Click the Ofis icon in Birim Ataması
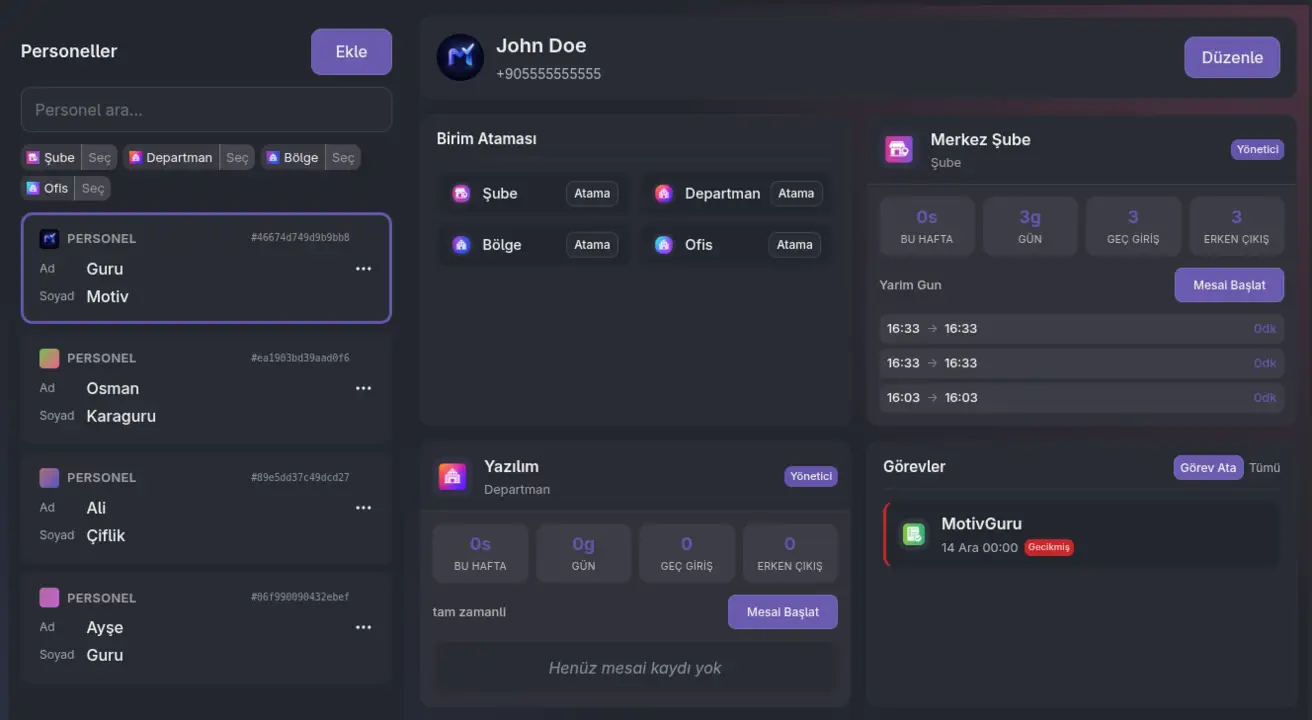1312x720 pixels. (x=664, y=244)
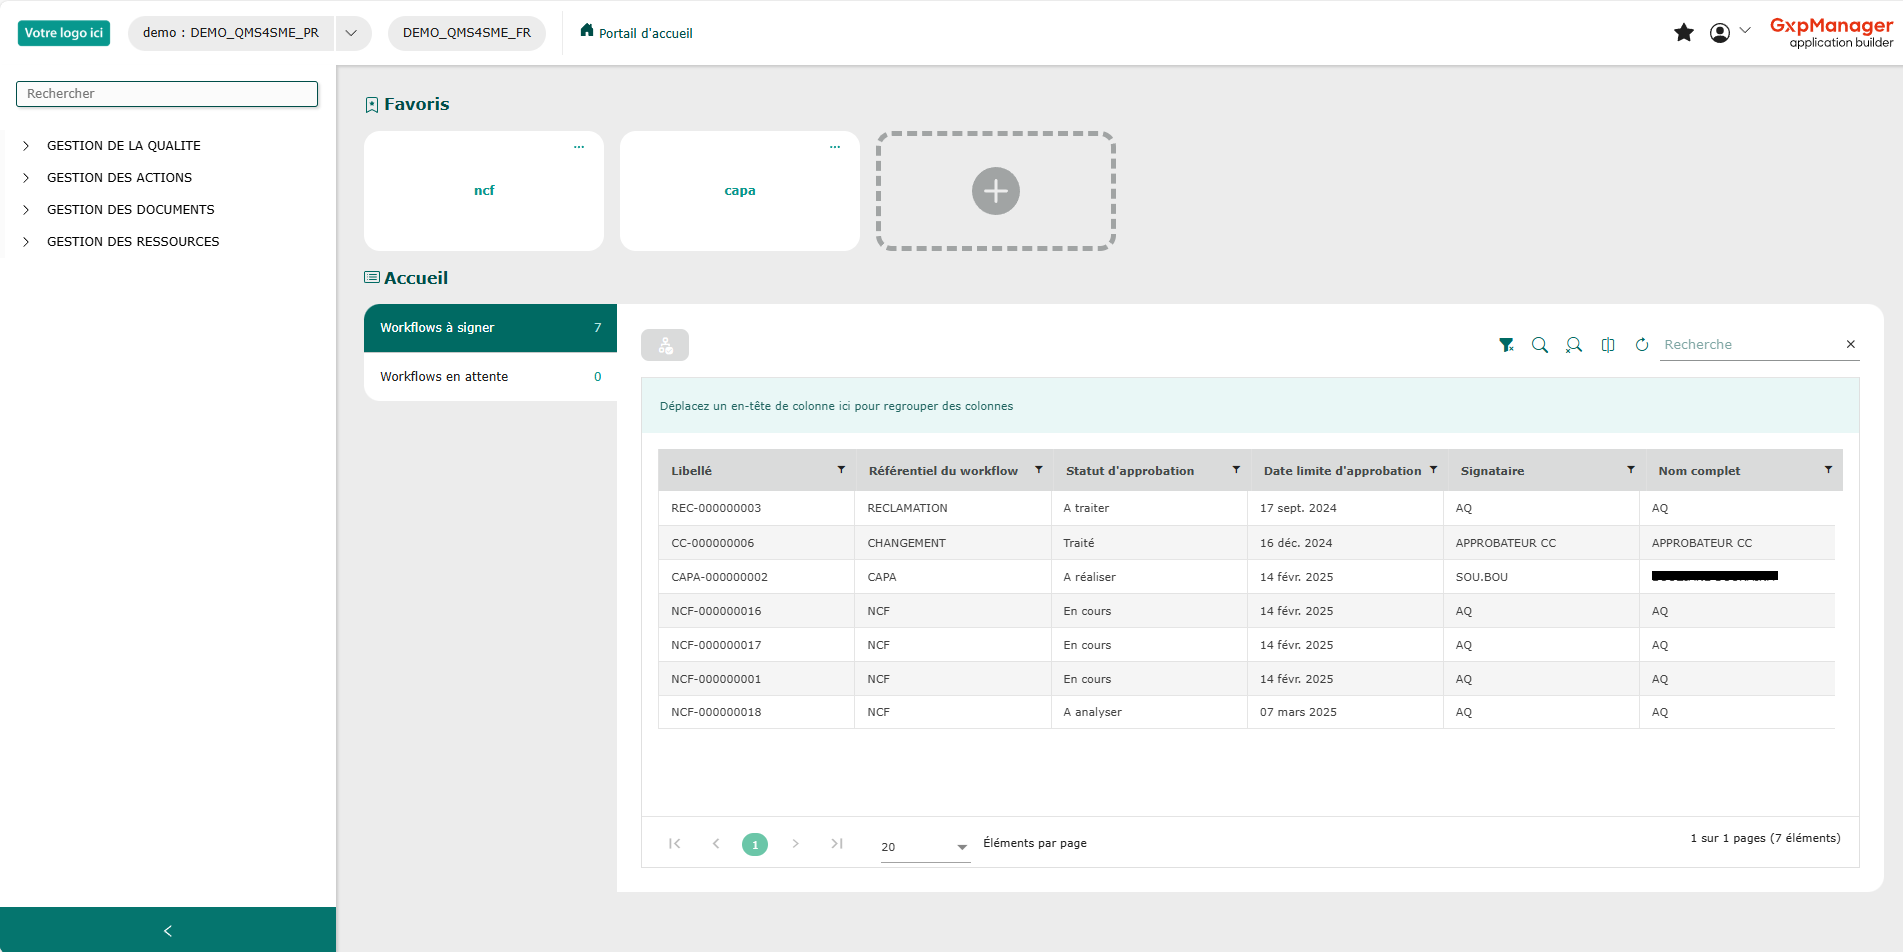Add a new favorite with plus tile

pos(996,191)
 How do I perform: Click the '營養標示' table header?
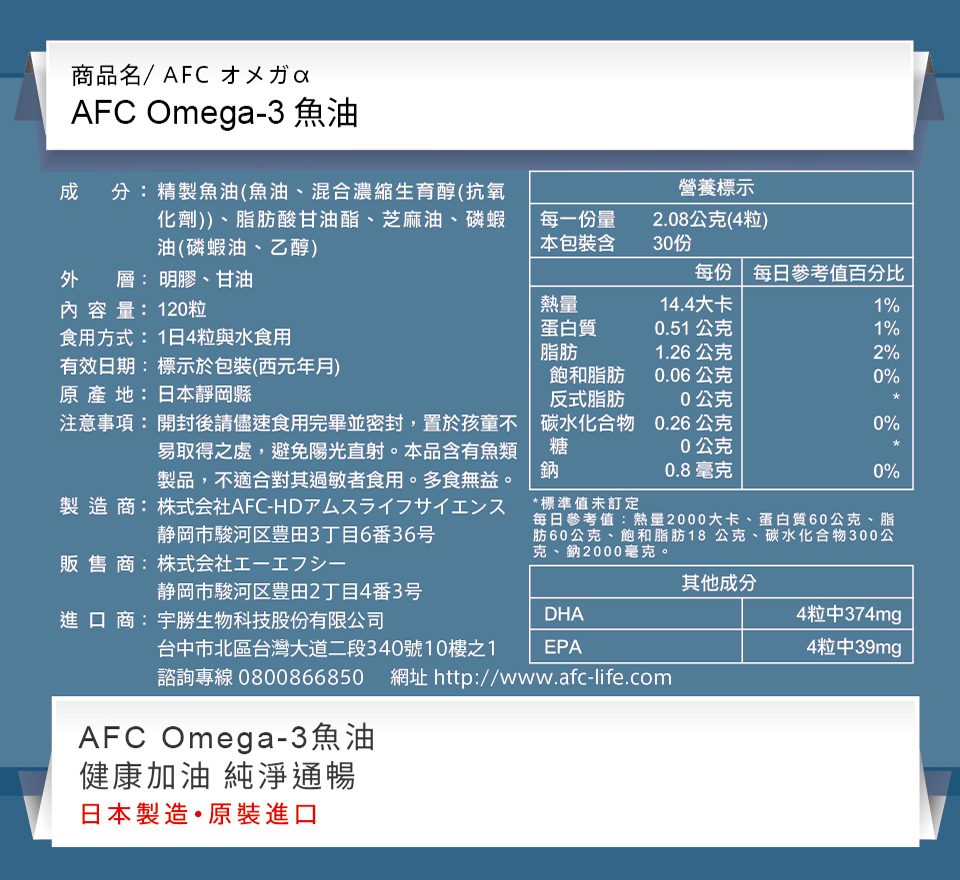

···

• Instructions for the task: Return the whole of the material above exactly, with no picture carried over.

• Worked solution:
Click the Ofis icon in Birim Ataması
1312x720 pixels. (x=664, y=244)
Add a new favorite with plus tile

pos(996,191)
 How do I perform: Click the '營養標示' table header?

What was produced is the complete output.